Perched on the top peak of the affluent Chinese community in Beverly Hills, The Taoist Temple features dragon sculptures and pagoda roofs typical of Chinese architecture. Head to the balcony where you can check out the views of downtown Cebu as well as Mactan and Bohol islands in the distance. History buffs shouldn’t miss the Heritage of Cebu Monument, a massive sculptural tableau depicting Cebu’s key historic events like the arrival of the Spaniards and the Christianization of Cebu. Speaking of religion, Cebuanos take their faith seriously—as evidenced by the stunning grandeur of the Philippines’ oldest church, Basilica Minore del Santo Niño, which houses the country’s oldest image of the Santo Niño, a child Jesus brought to the island by the Portuguese explorer Ferdinand Magellan in 1521. Not too far from the church stands the symbol of Cebu, Magellan’s Cross, a chapel housing a crucifix believed to have been planted on the orders of the Portuguese explorer.
Located just a few kilometers from Cebu, Mactan Island is famed for manufacturing guitars and ukuleles. A quality handmade ukulele starts from PHP1,200 (B837), and comes with a carrying case—and with the ukulele fever currently ablaze in Bangkok, someone is bound to thank you. But if that’s not your thing, Mactan is also a perfect starting point to visit a little archipelago around Cebu and Bohol. The popular destinations are the secluded Nalusuan and Pandanon, which can be accessed via Olango Island. Besides the views of a surreal emerald ocean, you can feed the fishies or have lunch at one of the many restaurants on stilts. The best way to go is by taking a tour (see Tours).
Like other Asian cities, Cebu is known for its abundant street food. Sensory overload is guaranteed at Larsian, a canvas-covered enclave housing several stalls selling all sorts of BBQ meats. Another famed street eat is balut, a boiled fertilized egg similar to our khai khao.

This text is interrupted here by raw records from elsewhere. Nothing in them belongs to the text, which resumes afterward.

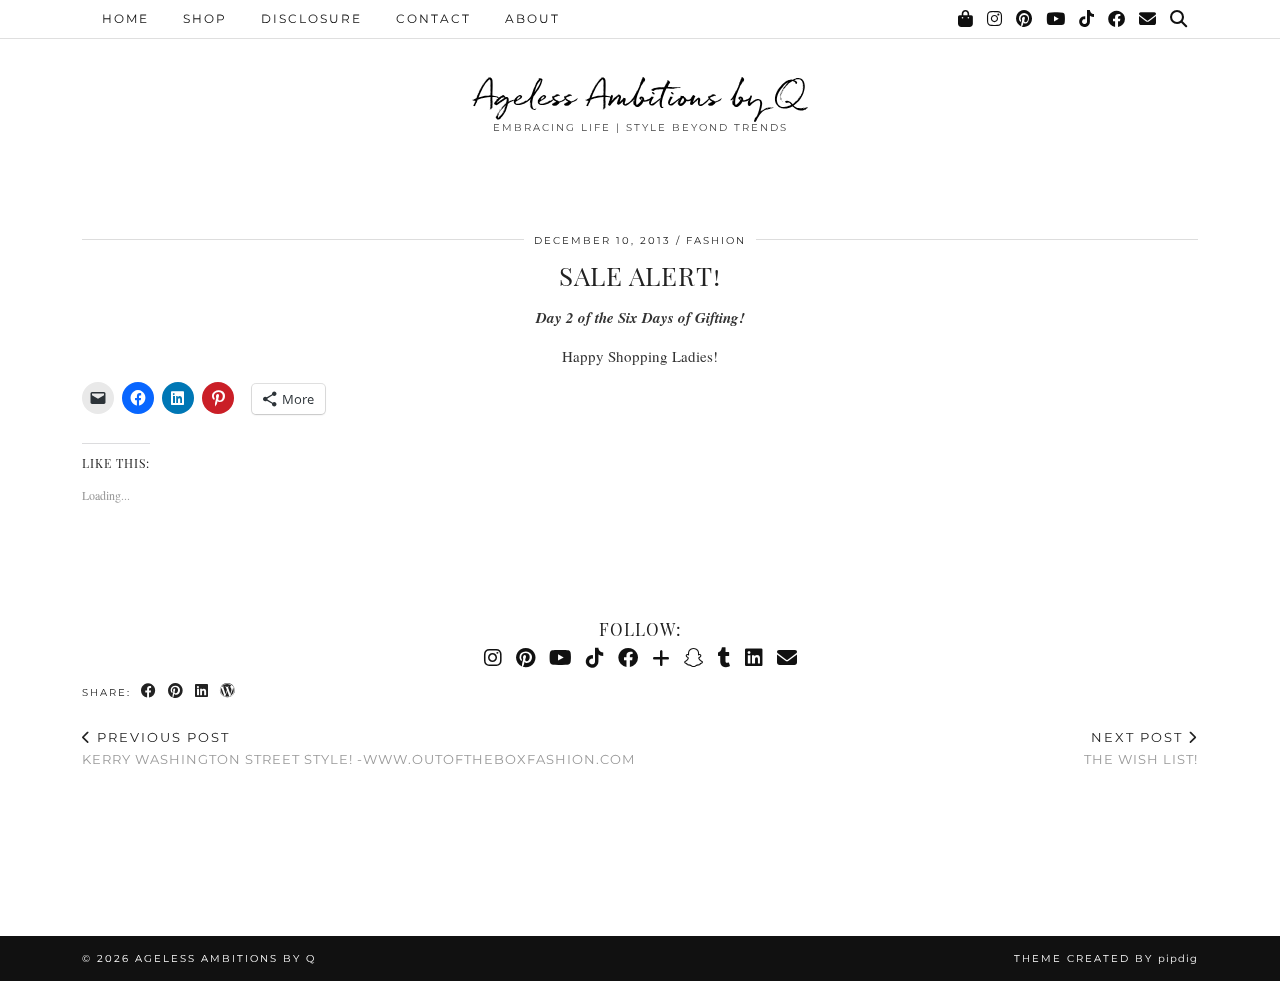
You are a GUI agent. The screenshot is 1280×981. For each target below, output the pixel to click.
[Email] (1148, 19)
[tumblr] (724, 657)
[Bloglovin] (661, 657)
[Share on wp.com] (228, 691)
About (532, 18)
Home (125, 18)
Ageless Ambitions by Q (640, 95)
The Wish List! (1141, 748)
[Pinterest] (1025, 19)
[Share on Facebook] (149, 691)
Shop (205, 18)
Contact (433, 18)
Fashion (716, 240)
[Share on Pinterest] (176, 691)
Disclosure (311, 18)
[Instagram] (995, 19)
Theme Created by (1106, 958)
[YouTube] (1056, 19)
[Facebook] (1117, 19)
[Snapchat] (694, 657)
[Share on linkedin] (202, 691)
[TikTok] (1087, 19)
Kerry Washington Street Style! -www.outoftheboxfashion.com (358, 748)
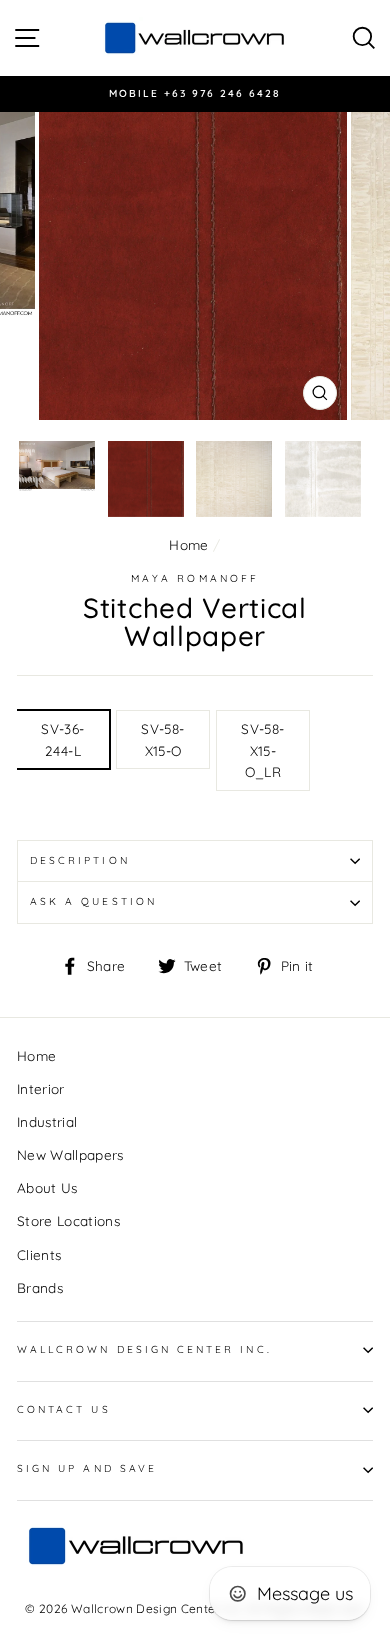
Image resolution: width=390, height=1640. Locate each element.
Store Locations (68, 1220)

Eaten with chili and vinegar, balut is believed to amp up your sex drive. Another specialty exclusive to Cebu is pusô (rice wrapped in a triangle of woven coconut leaf), or hanging rice, which is usually seen sold alongside siomai (pork dumplings). Just like Thais, the locals here eat late into the night, so just take a stroll and try whatever smells or looks delicious. We highly recommend taking the food to Tops, an open crescent-shaped area set 2,000 feet above sea level. Here, for PHP100 (B70), you can soak in the unobstructed views of Cebu city at night.
There are no direct flights from Bangkok to Cebu, so a layover in Manila, also a great city, is unavoidable. Cebu Pacific Air (www.cebupacificair.com) has both routes covered ten times a day, with a 3- to 6-hour layover in Manila. Flights start from B9,538 roundtrip.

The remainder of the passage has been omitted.